Among the entries below, find the lines with the word "Task" and copy them.

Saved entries
- - -

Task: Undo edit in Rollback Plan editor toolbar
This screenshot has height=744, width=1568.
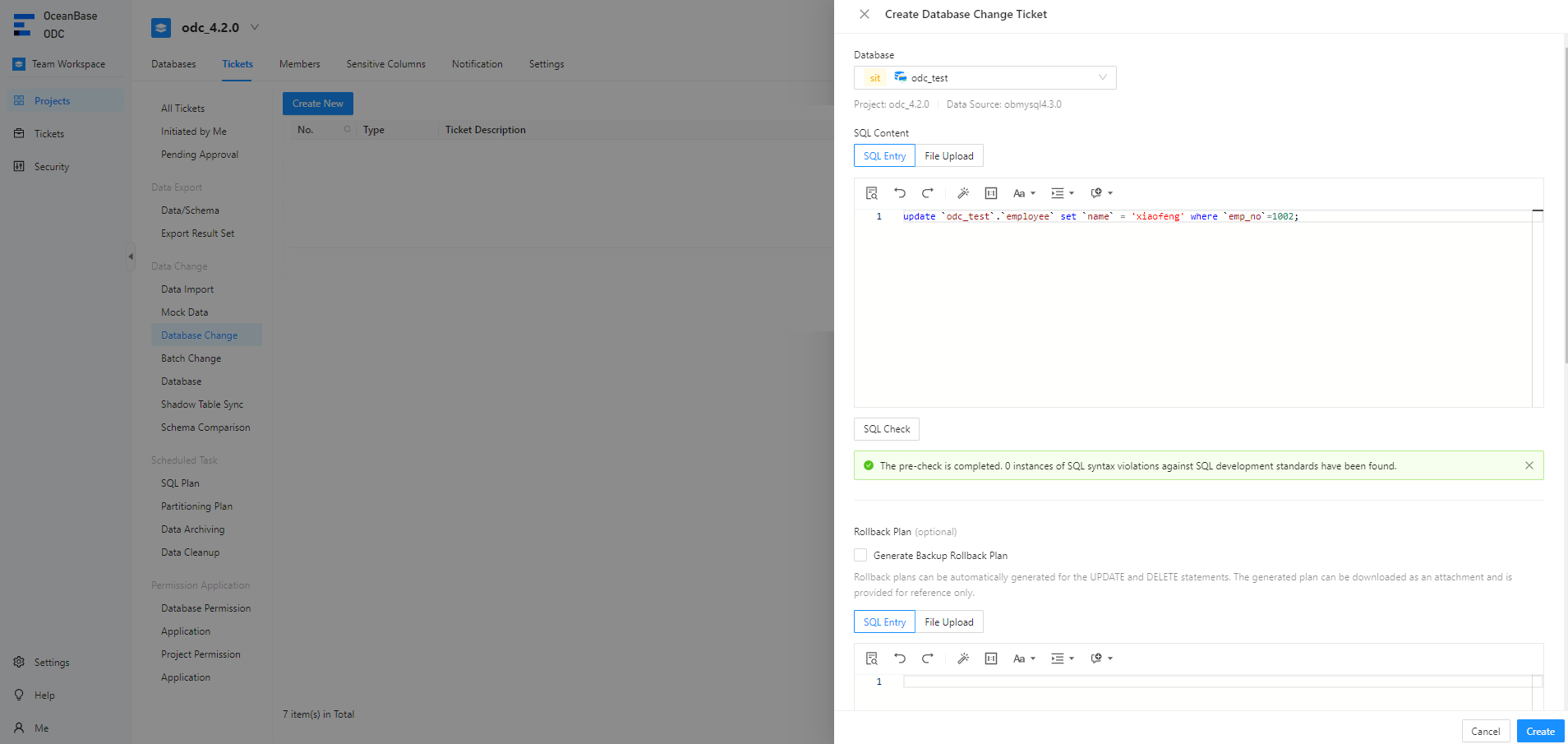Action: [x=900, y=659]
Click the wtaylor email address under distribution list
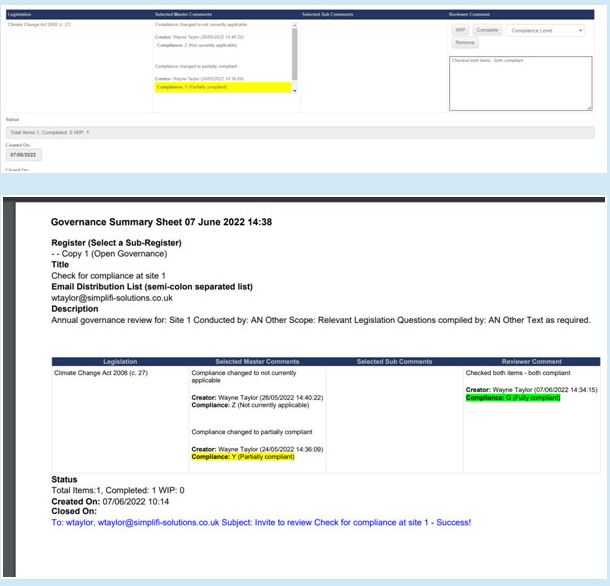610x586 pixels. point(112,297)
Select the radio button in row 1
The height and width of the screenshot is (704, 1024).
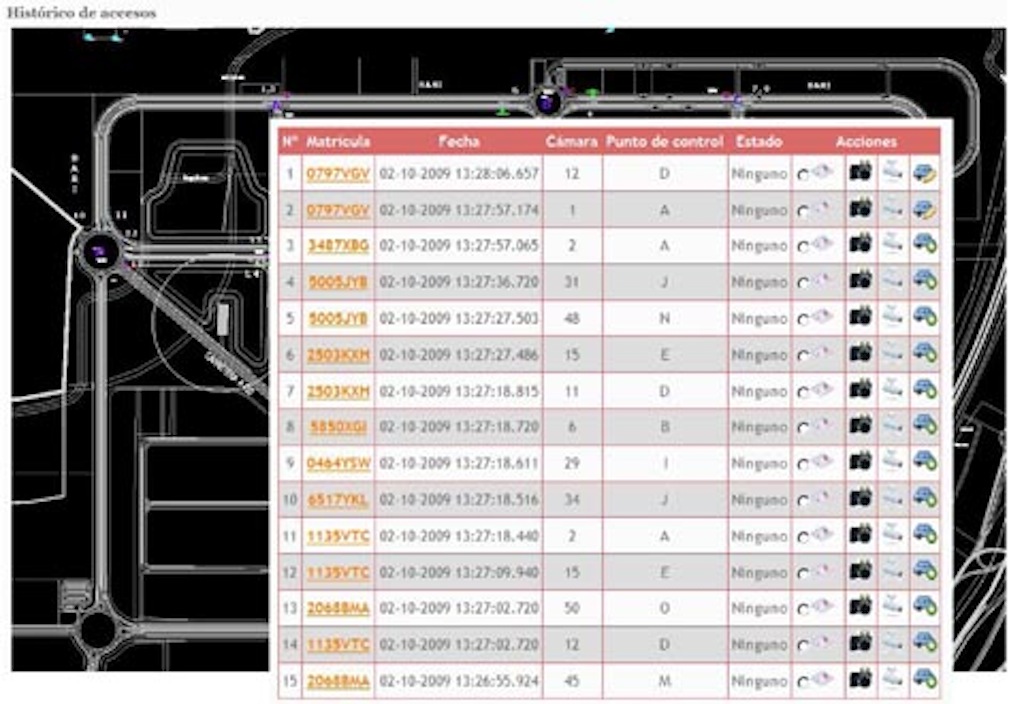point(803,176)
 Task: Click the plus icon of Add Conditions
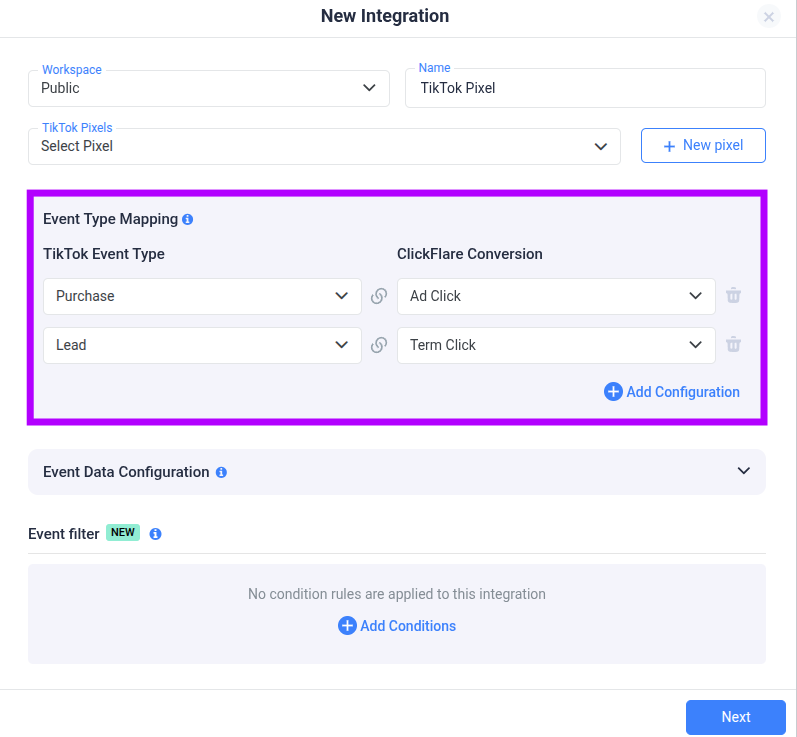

- - -

**ANSWER TO THE EXERCISE:**
Task: Undo edit in Rollback Plan editor toolbar
 Task: Click the plus icon of Add Conditions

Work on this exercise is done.